B9 10410. Vzr. Rechtbank ’s-Gravenhage, 11 november 2011, KG ZA 11-1047, C&A Nederland C.V. &  Wehkamp B.V. tegen  G-Star Raw C.V. Facton Ltd.

Merkenrecht. Executiegeschil na Vzr. Rechtbank ’s-Gravenhage, 5 juli 2011, B9 9885. Aardig geschil over niets, althans de al dan niet aanwezigheid van niets, in de zin van de vermeende ruimte tussen de letters D en de letters STR in het teken DSTR. Waarschijnlijk de enige IE-zaak waarin niet of nauwelijks afstand houden wordt beloond.

Het eerder door de voorzieningenrechter gegeven gebod betrof  het staken van de aanbieding van kledingstukken voorzien van het teken ‘DSTR’, waarbij een afstand wordt gecreëerd tussen de letter ‘D’ enerzijds en de letters ‘STR’ anderzijds.  Aan het gegeven gebod lag ten grondslag dat door de gecreëerde afstand tussen de letter ‘D’ en de letters ‘STR’, de letters ‘STR’ door het in aanmerking komend publiek zullen worden opgevat als ‘STAR’, waardoor (ook) sprake is van auditieve en begripsmatige overeenstemming tussen het ‘DSTR’ teken en het merk G-STAR.
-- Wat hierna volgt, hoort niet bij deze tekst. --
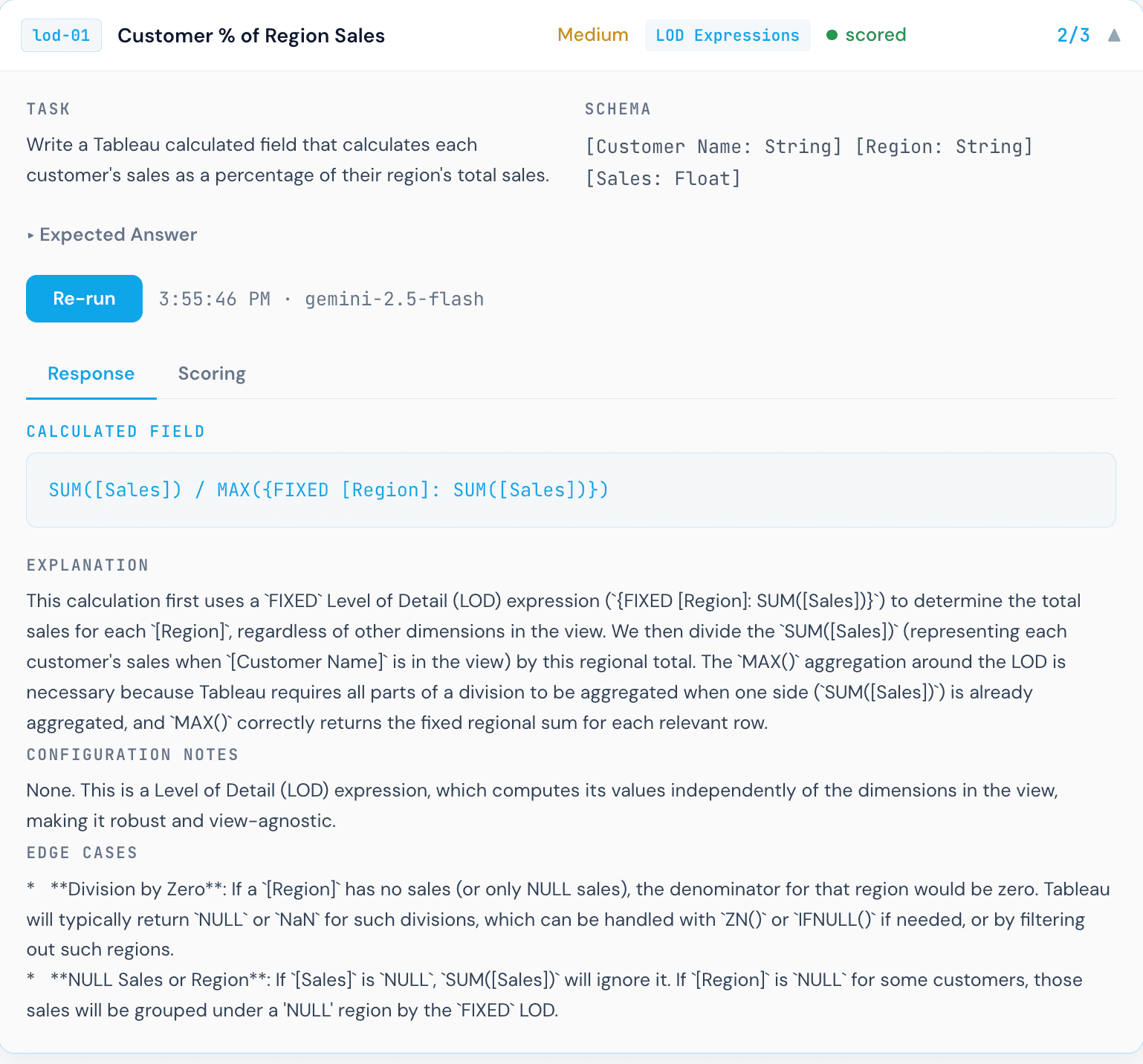Click the Re-run button
The image size is (1143, 1064).
pos(84,299)
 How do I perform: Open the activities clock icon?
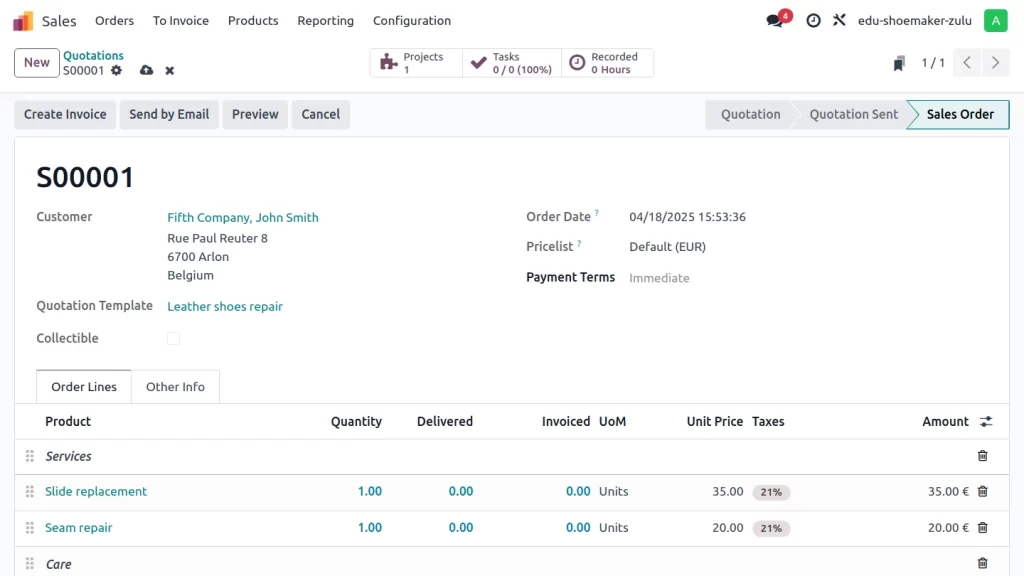[x=813, y=20]
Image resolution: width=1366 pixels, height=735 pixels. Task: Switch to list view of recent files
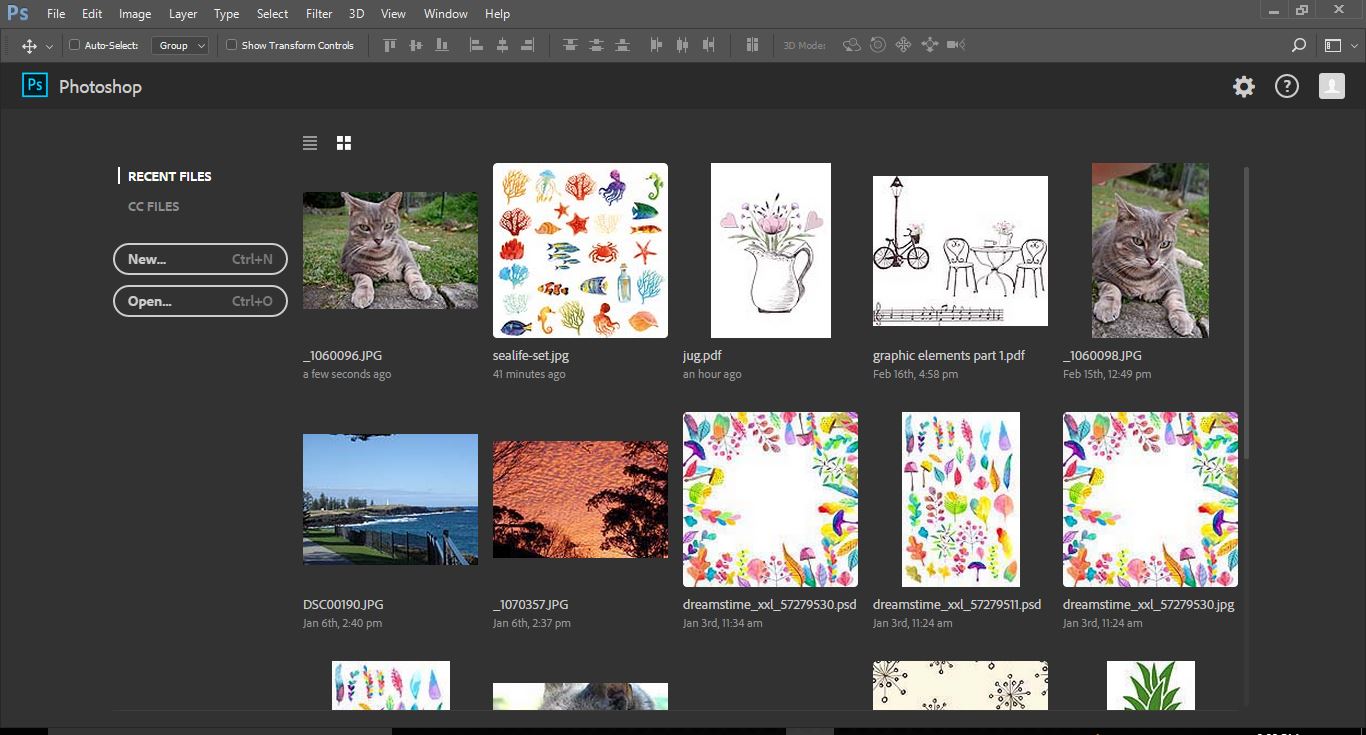[x=310, y=143]

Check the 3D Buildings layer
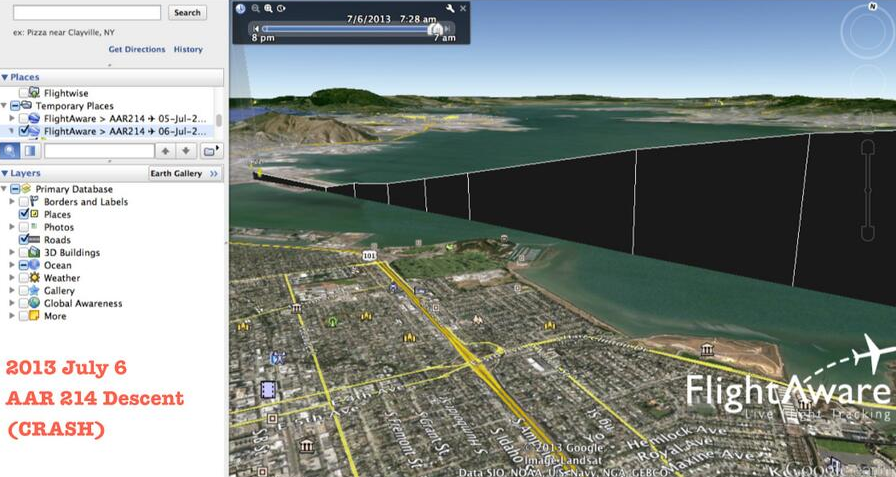tap(24, 253)
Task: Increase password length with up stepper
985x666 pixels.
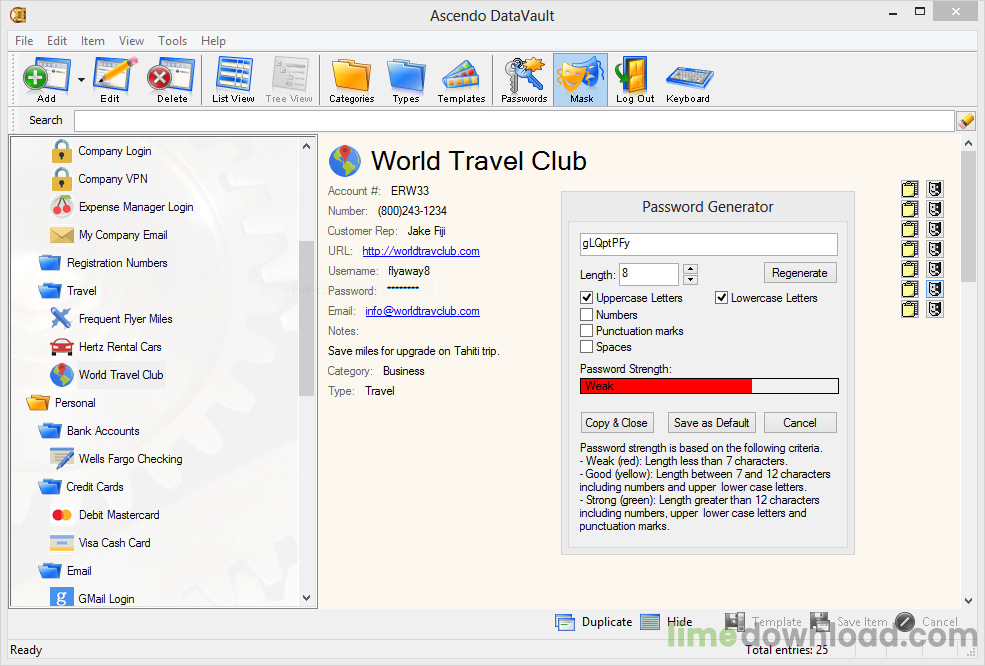Action: tap(690, 269)
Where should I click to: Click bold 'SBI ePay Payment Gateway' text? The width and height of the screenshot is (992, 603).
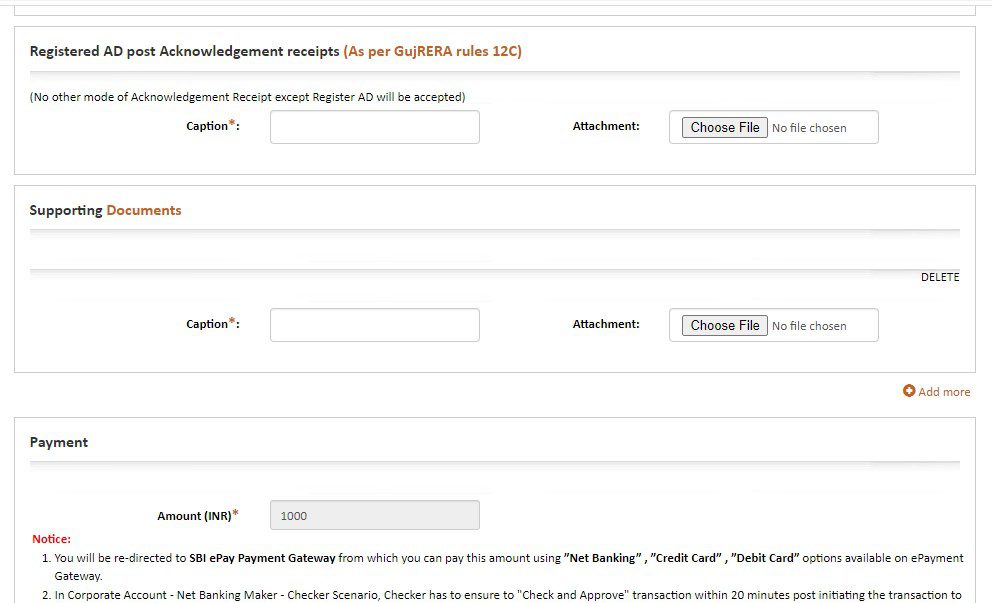tap(262, 558)
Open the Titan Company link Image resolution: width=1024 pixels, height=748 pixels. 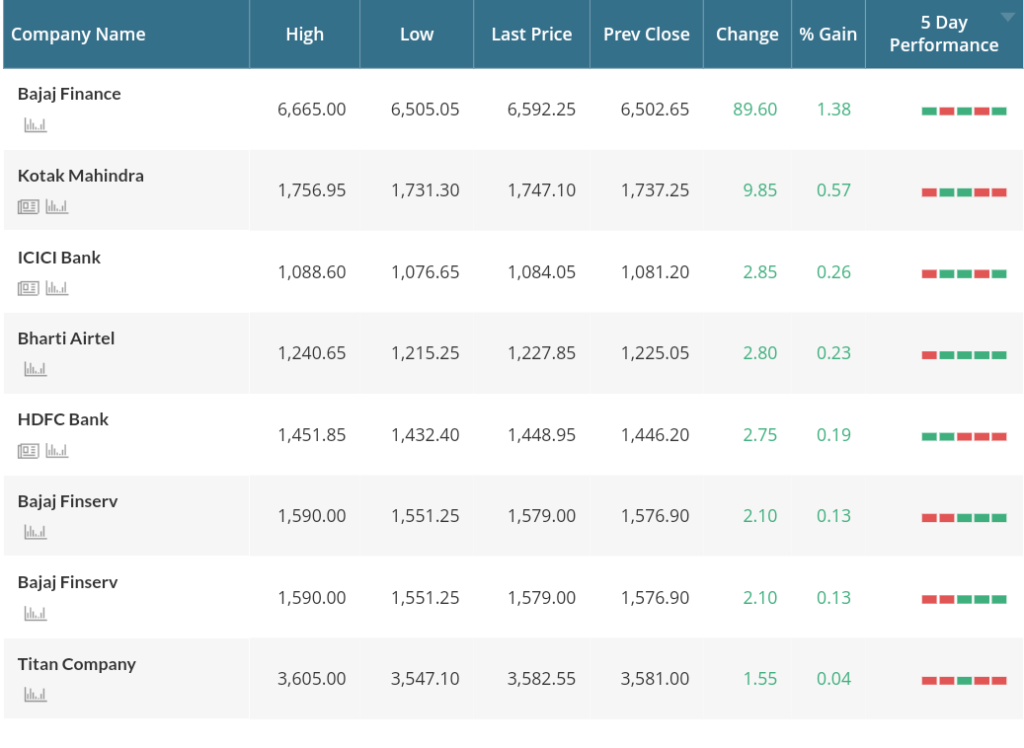tap(76, 664)
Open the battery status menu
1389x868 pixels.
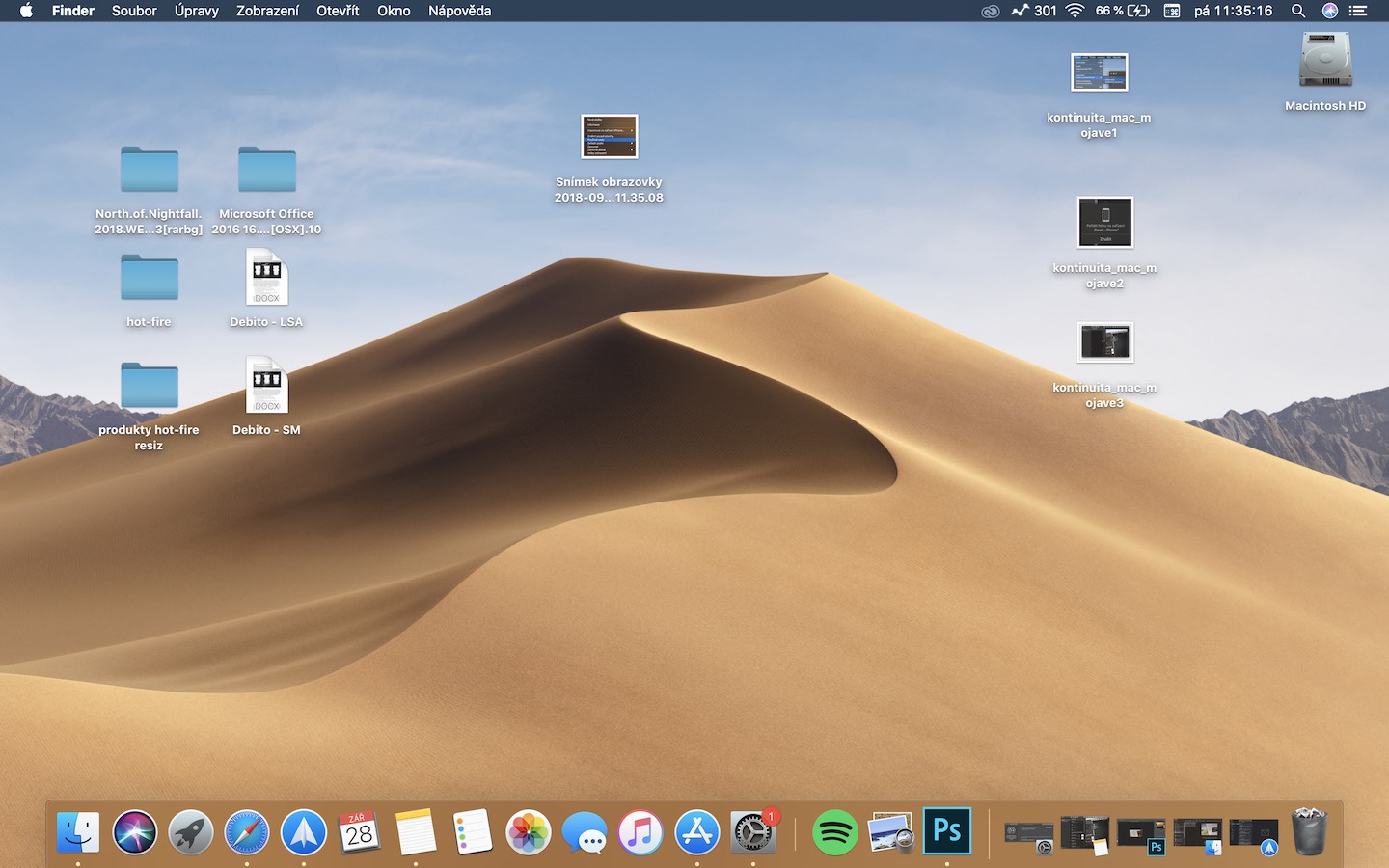pyautogui.click(x=1138, y=11)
Na het vonnis in kort geding heeft G-Star aan C&A laten weten aanspraak te maken op verbeurde dwangsommen, omdat door het aanbieden van de nieuwe DSTR-kledingstukken het vonnis van 5 juli 2011 zou zijn overtreden (afbeeldingen in het vonnis). In het onderhavige executiegeschil oordeelt de rechter echter dat de door C&A op de aangeboden kleding gebruikte DSTR-tekens niet onder het gegeven verbod vallen, nu “de minieme ruimte tussen de letter ‘D’ en de letters ‘str’ bij de ‘Dstr’ tekens op kledingstukken (i)-(iv) niet van dien aard is dat gesproken kan worden van een gecreëerde afstand in de zin van het gebod.”  En zelfs als bij de tekens afgebeeld op kledingstukken sprake zou zijn van een afstand gecreëerd tussen de ‘D’ en ‘str’, “dan nog zou in ernst kunnen worden betwijfeld of dat teken onder het gebod valt, gelet op het gebruik van het teken ‘Urbn’ daaraan voorafgaand.” Ook het bijkomend gebruik van het woord ‘star’ in de nabijheid van het teken Dstr kan daar niet aan afdoen.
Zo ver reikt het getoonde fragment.